The Company adopted ASU 2016-13 with a cumulative-effect adjustment in retained earnings as of January 1, 2020. The impact of the adoption was not material to the Company's consolidated financial statements. We continuously monitor our customers' credit worthiness and establish allowances for estimated credit losses related to our accounts receivable, net investment in leases, and promissory notes. Our allowances are established based on factors surrounding the credit risk of specific customers, historical experience including collections and write-off history, and current economic conditions. Account Balances are considered past due if payments have not been received within agreed upon invoice and/or contract terms and the Company may employ collection agencies and legal counsel to pursue recovery of defaulted amounts. Account balances are written off against the allowance after all collection efforts have been exhausted and it is probable the receivable will not be recovered. The Company also performs a qualitative assessment, on a quarterly basis, to monitor economic factors and other uncertainties that may require additional adjustments for the expected credit loss allowance. The Company will continue to actively monitor the impact of the recent coronavirus ("COVID-19") pandemic on expected credit losses.
Accounting Pronouncements Not Yet Adopted

In December 2019, the FASB issued ASU 2019-12, Income Taxes (Topic 740): Simplifying the Accounting for Income Taxes, which is intended to simplify various aspects related to the accounting for income taxes. ASU 2019-12 removes certain exceptions to the general principles in Topic 740, and also clarifies and amends existing guidance to improve consistent application. This guidance will be effective for interim and annual periods beginning after December 15, 2020, and early adoption is permitted. We are currently evaluating the impact of this update on our consolidated financial statements.

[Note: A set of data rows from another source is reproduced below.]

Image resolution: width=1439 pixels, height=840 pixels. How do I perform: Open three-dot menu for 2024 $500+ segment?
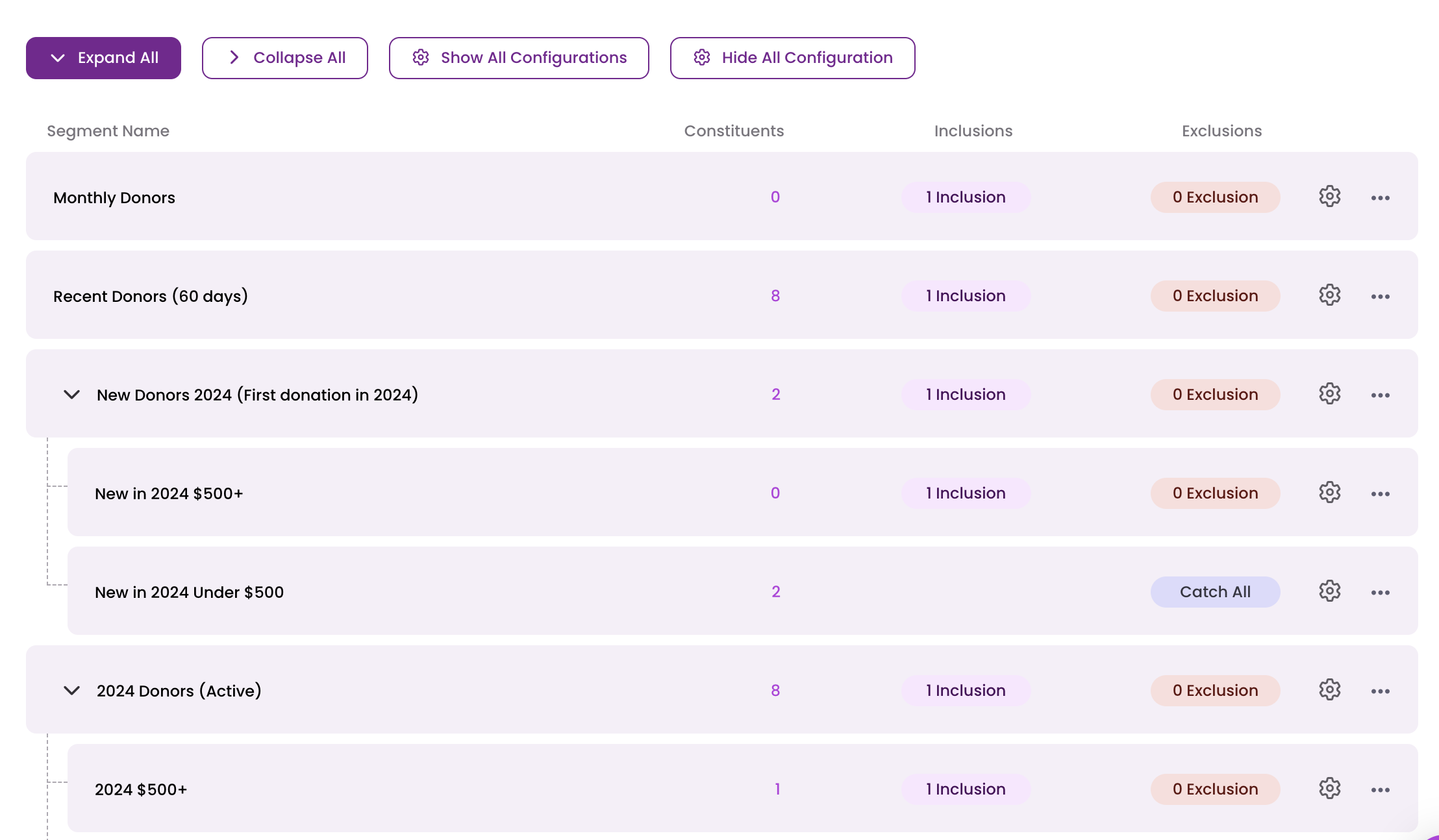coord(1380,790)
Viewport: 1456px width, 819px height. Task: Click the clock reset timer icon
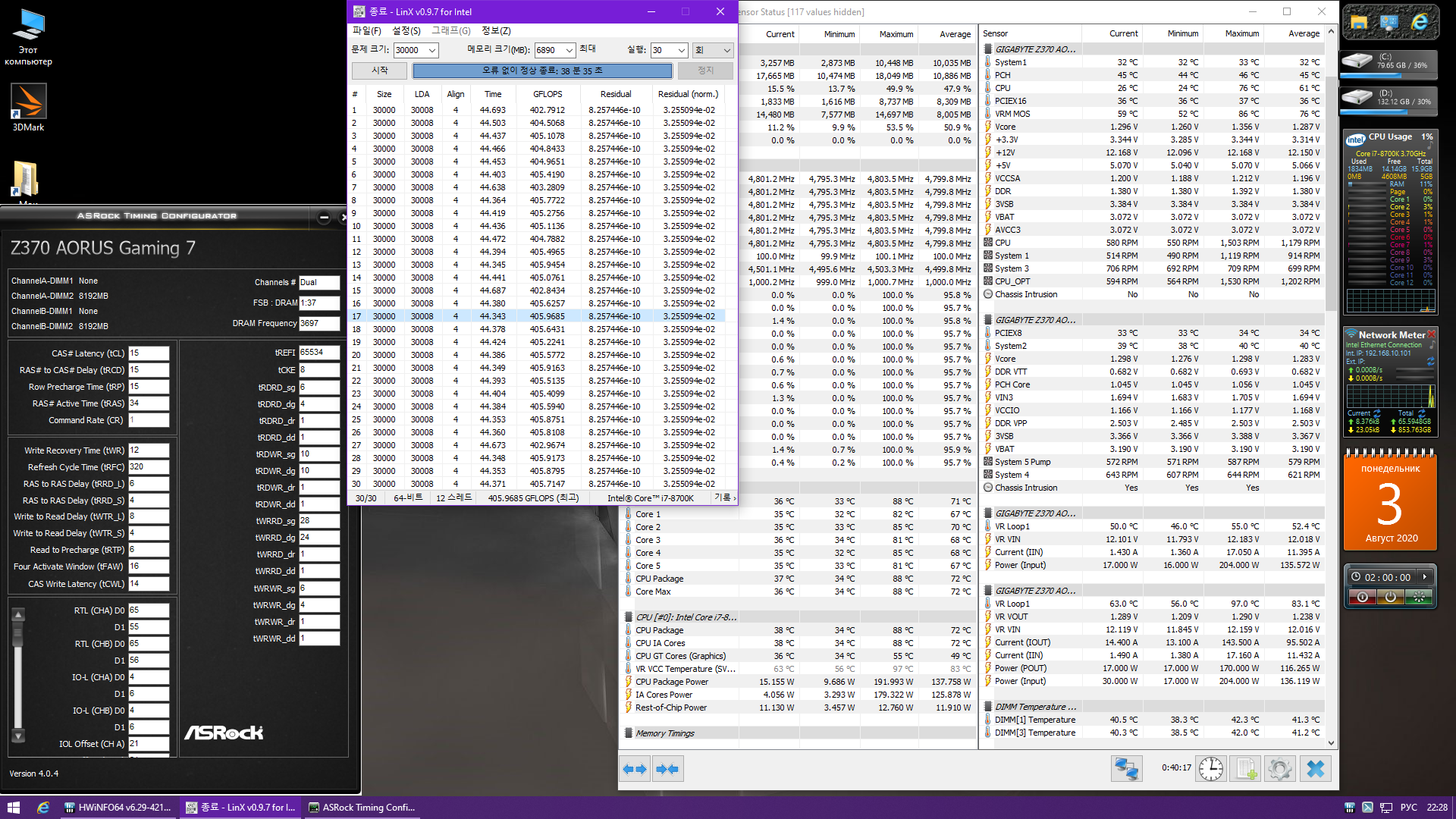pos(1211,769)
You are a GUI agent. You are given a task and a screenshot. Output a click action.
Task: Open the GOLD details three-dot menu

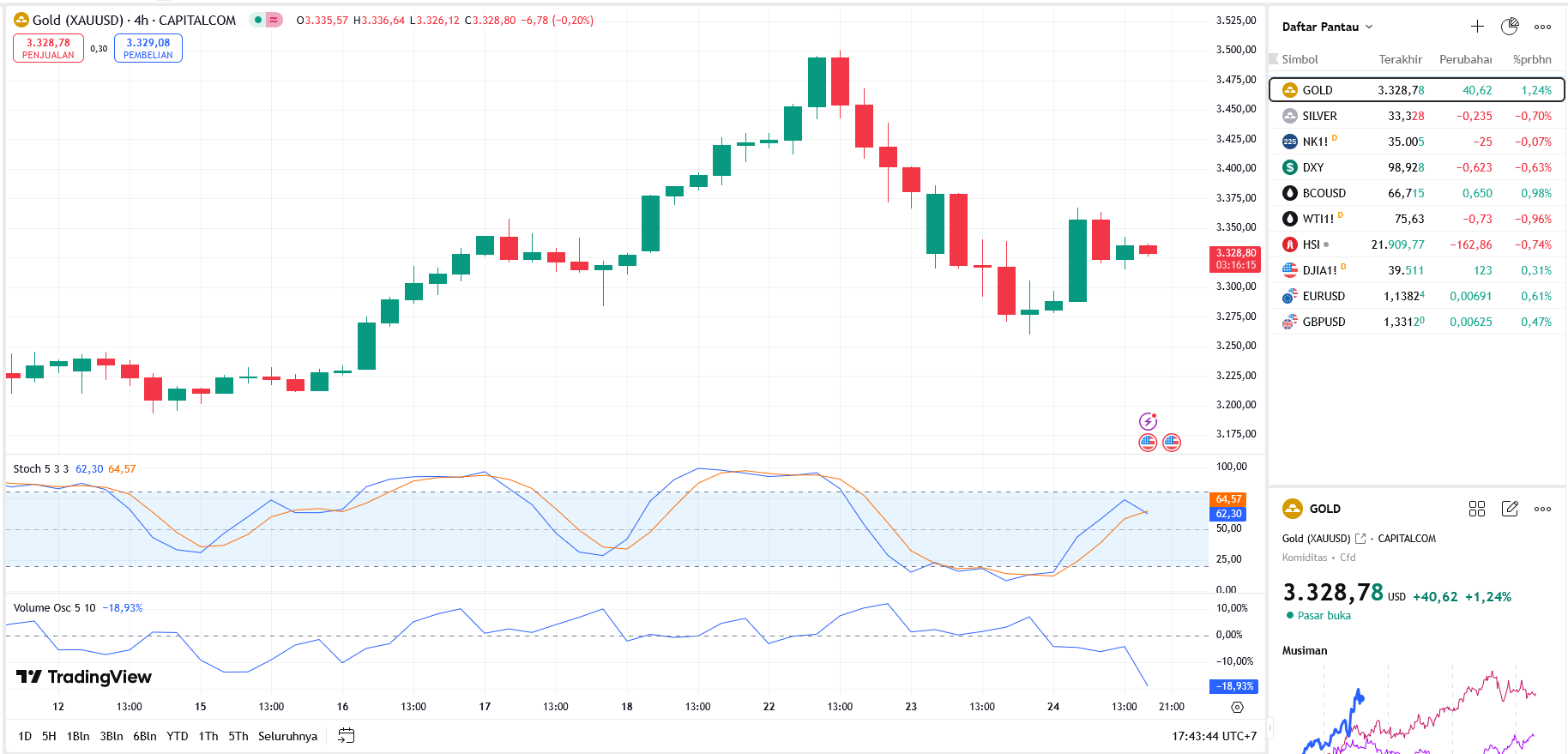click(1542, 509)
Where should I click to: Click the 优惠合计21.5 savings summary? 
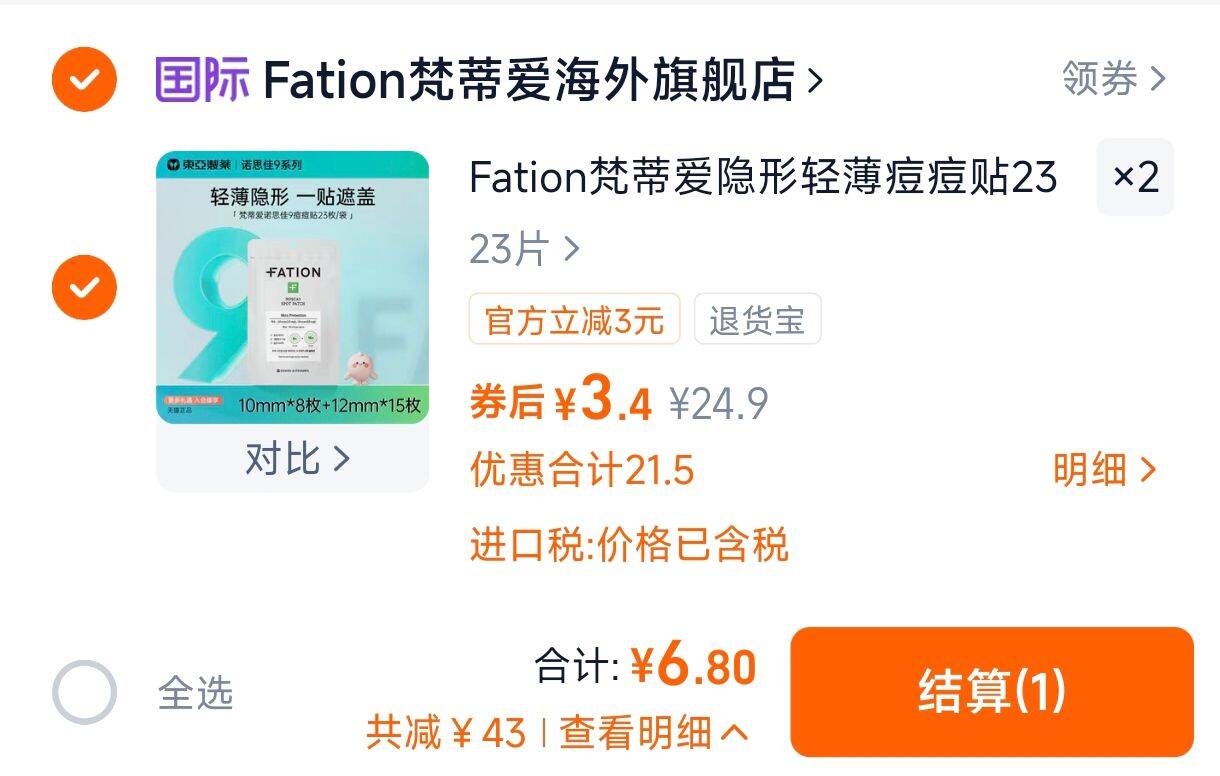tap(580, 470)
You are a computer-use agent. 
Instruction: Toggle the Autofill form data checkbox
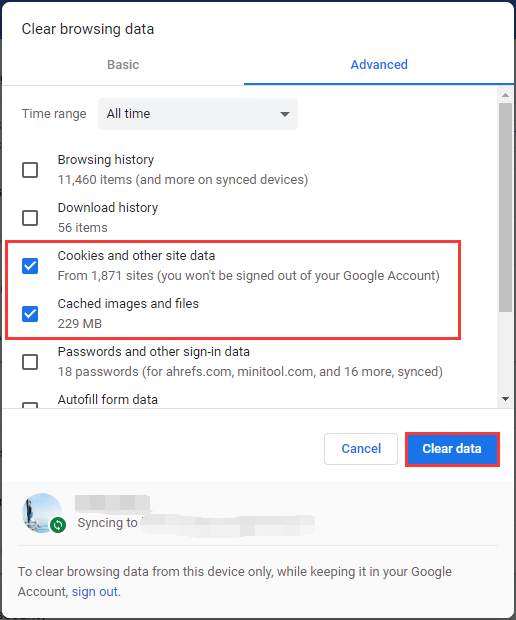[30, 405]
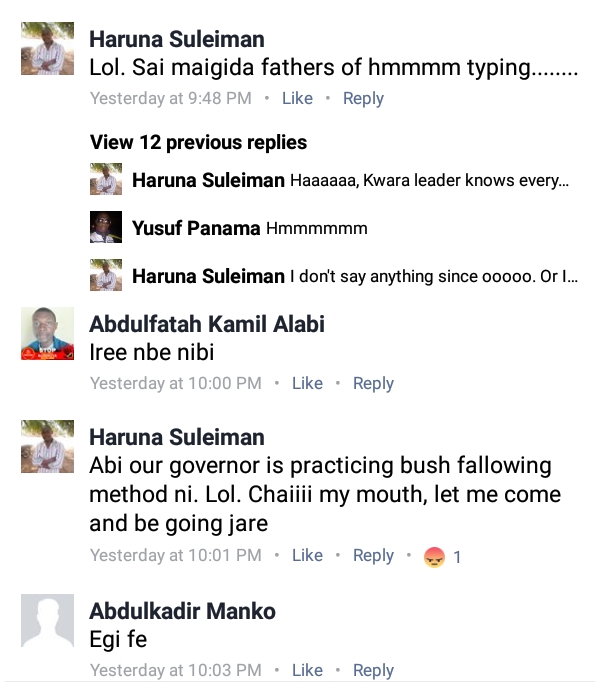The image size is (600, 693).
Task: Open Abdulkadir Manko's profile name
Action: coord(182,611)
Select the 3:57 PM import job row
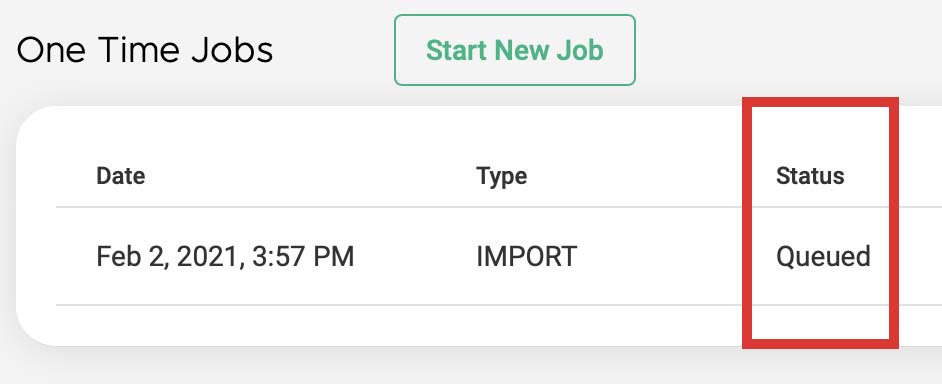Image resolution: width=942 pixels, height=384 pixels. (499, 257)
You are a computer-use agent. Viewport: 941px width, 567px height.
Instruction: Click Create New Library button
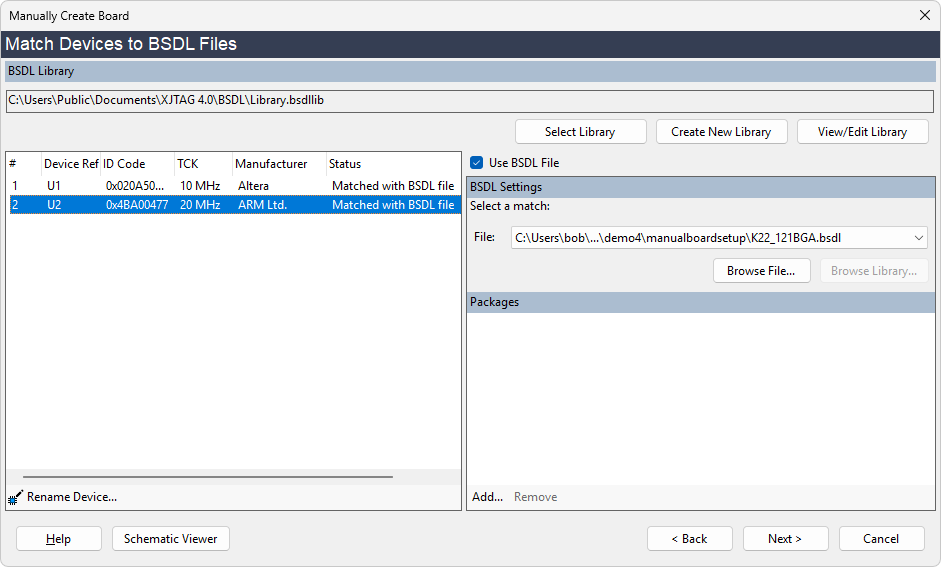point(721,132)
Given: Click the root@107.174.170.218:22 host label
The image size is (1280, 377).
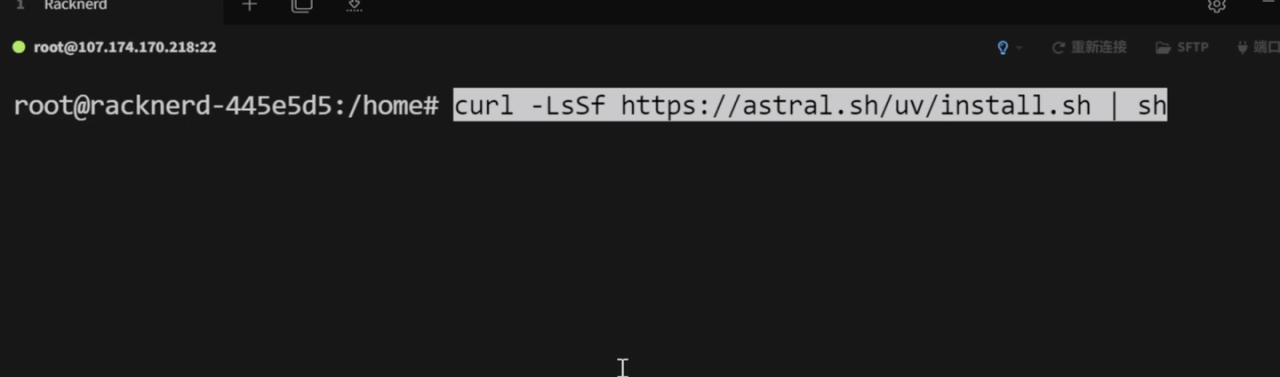Looking at the screenshot, I should tap(125, 47).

In January 2020, the FASB issued ASU 2020-01, Investments-Equity Securities (Topic 321), Investments-Equity Method and Joint Ventures (Topic 323), and Derivatives and Hedging (Topic 815). The amendments in this ASU clarify the interaction between the accounting for investments in equity securities, investment in equity method and certain derivatives instruments. The ASU is expected to reduce diversity in practice and increase comparability of the accounting for these interactions. This guidance will be effective for fiscal years beginning after December 15, 2021. We are currently evaluating the impact of this update on our consolidated financial statements.